### WORK TO BE COMPLETED
Copy out the part of the HMRC article that opens with the words containing "Our reporter Angharad" and closes with "will lose entrepreneurs.", substituting "helpline" for "phoneline" wherever it occurs.
--- PASSAGE Enclosed Below ---
How on earth could HMRC not see that?

As Dawn Register from accountancy firm BDO put it: ‘It’s hard to envisage a time when tax is so simple and HMRC’s online systems work so well that human helplines will no longer be needed.’

It’s hard to envisage a time when tax is so simple and HMRC’s online systems work so well that human helplines will no longer be needed.
Dawn Register – BDO 

Our reporter Angharad Carrick has been at the forefront of holding HMRC to task in the past year, especially from an entrepreneurial point of view – and she revealed last June how it was to close its self-assessment phoneline until September.

She then spoke to an insider to unmask the problems at the taxman and was told a ‘culture of fear’ and too much micromanagement was leading to HMRC pressures.

She later revealed when the phoneline re-opened in September, call waiting times of more than an hour were common, showing just how a backlog had grown.

Some new business owners were left waiting months just to be VAT registered and after reporting on a litany of reader problems, she argued that HMRC delays must be fixed or we will lose entrepreneurs.

Indeed, Daniel Woolf of Enterprise Nation said: ‘Small businesses are already having to tackle a great deal of uncertainty – it’s having a detrimental impact on growth.
--- End of Enclosed PASSAGE ---
--- LISTED RECORDS Enclosed Below ---
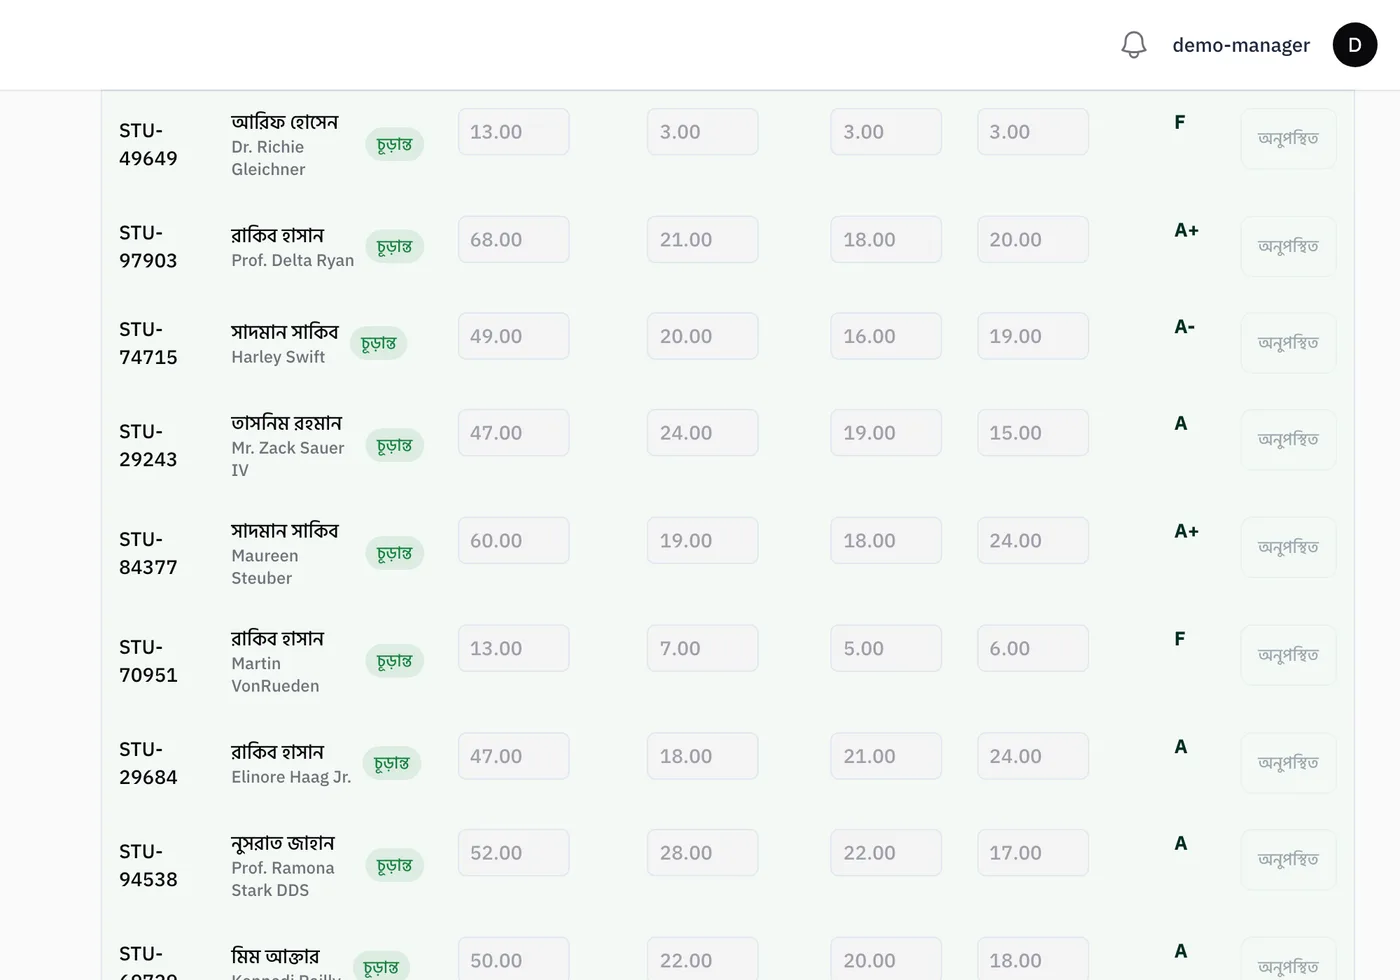Click the 24.00 fourth score field for STU-84377

click(1033, 541)
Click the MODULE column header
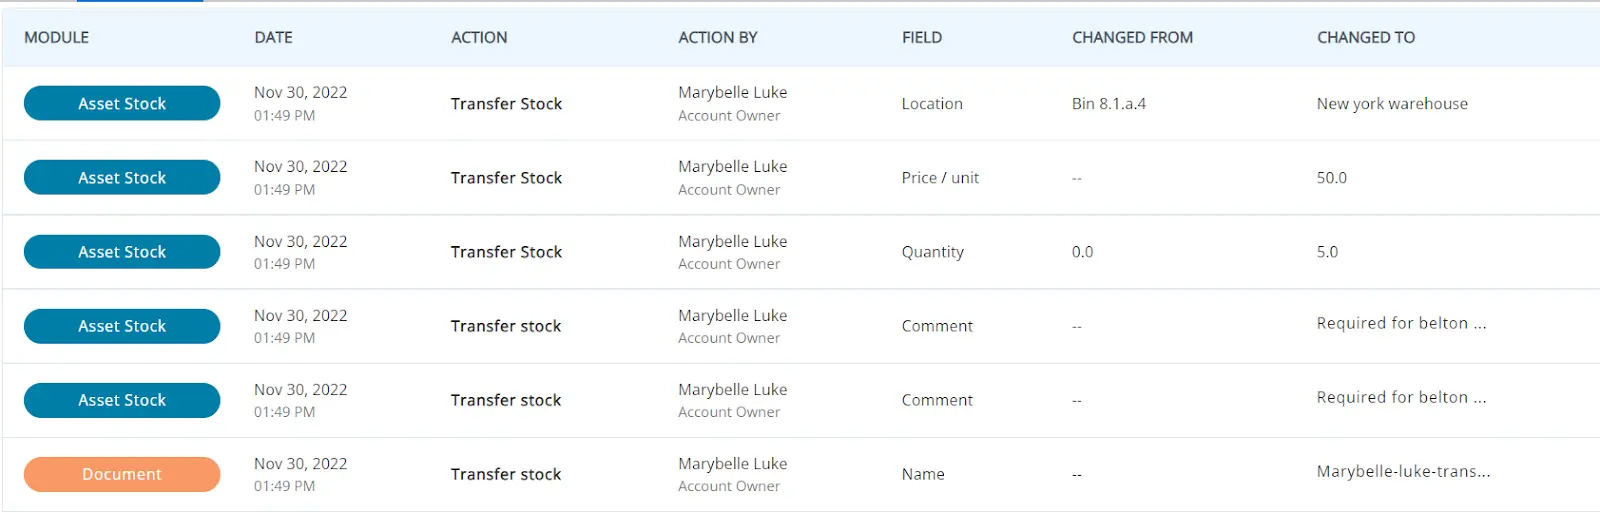The image size is (1600, 512). point(57,37)
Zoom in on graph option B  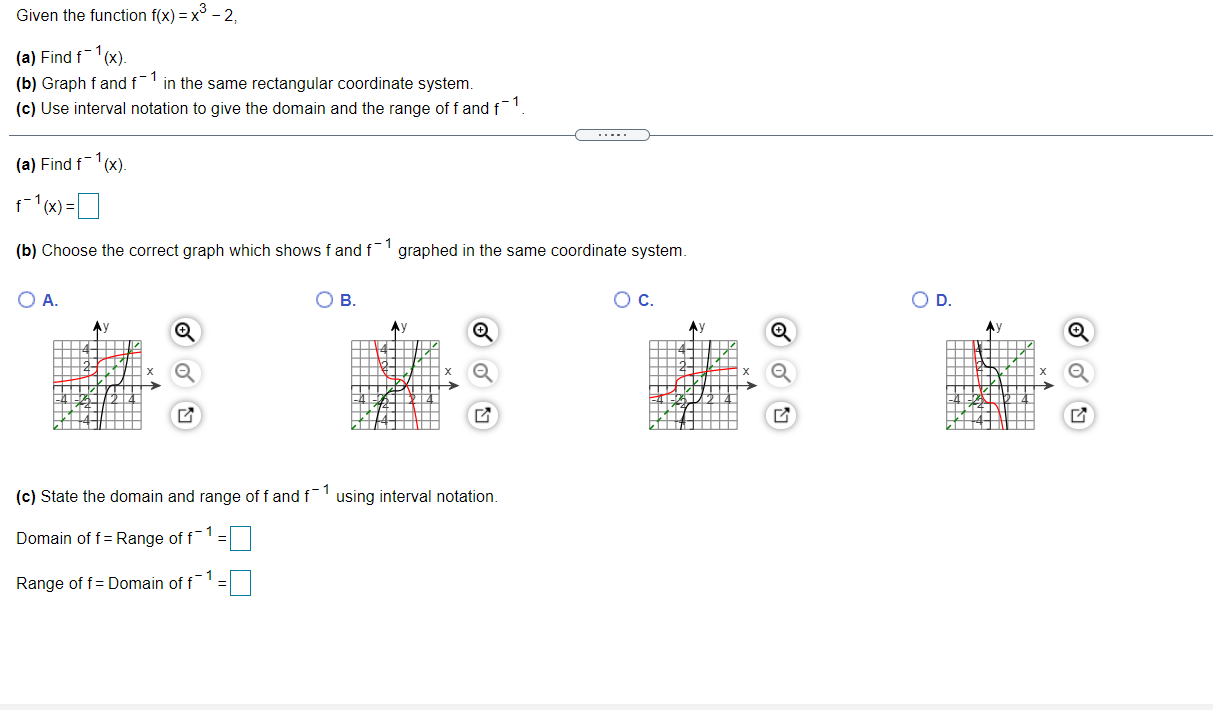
--- End of Enclosed LISTED RECORDS ---
### WRITTEN RESPONSE
Our reporter Angharad Carrick has been at the forefront of holding HMRC to task in the past year, especially from an entrepreneurial point of view – and she revealed last June how it was to close its self-assessment helpline until September.

She then spoke to an insider to unmask the problems at the taxman and was told a ‘culture of fear’ and too much micromanagement was leading to HMRC pressures.

She later revealed when the helpline re-opened in September, call waiting times of more than an hour were common, showing just how a backlog had grown.

Some new business owners were left waiting months just to be VAT registered and after reporting on a litany of reader problems, she argued that HMRC delays must be fixed or we will lose entrepreneurs.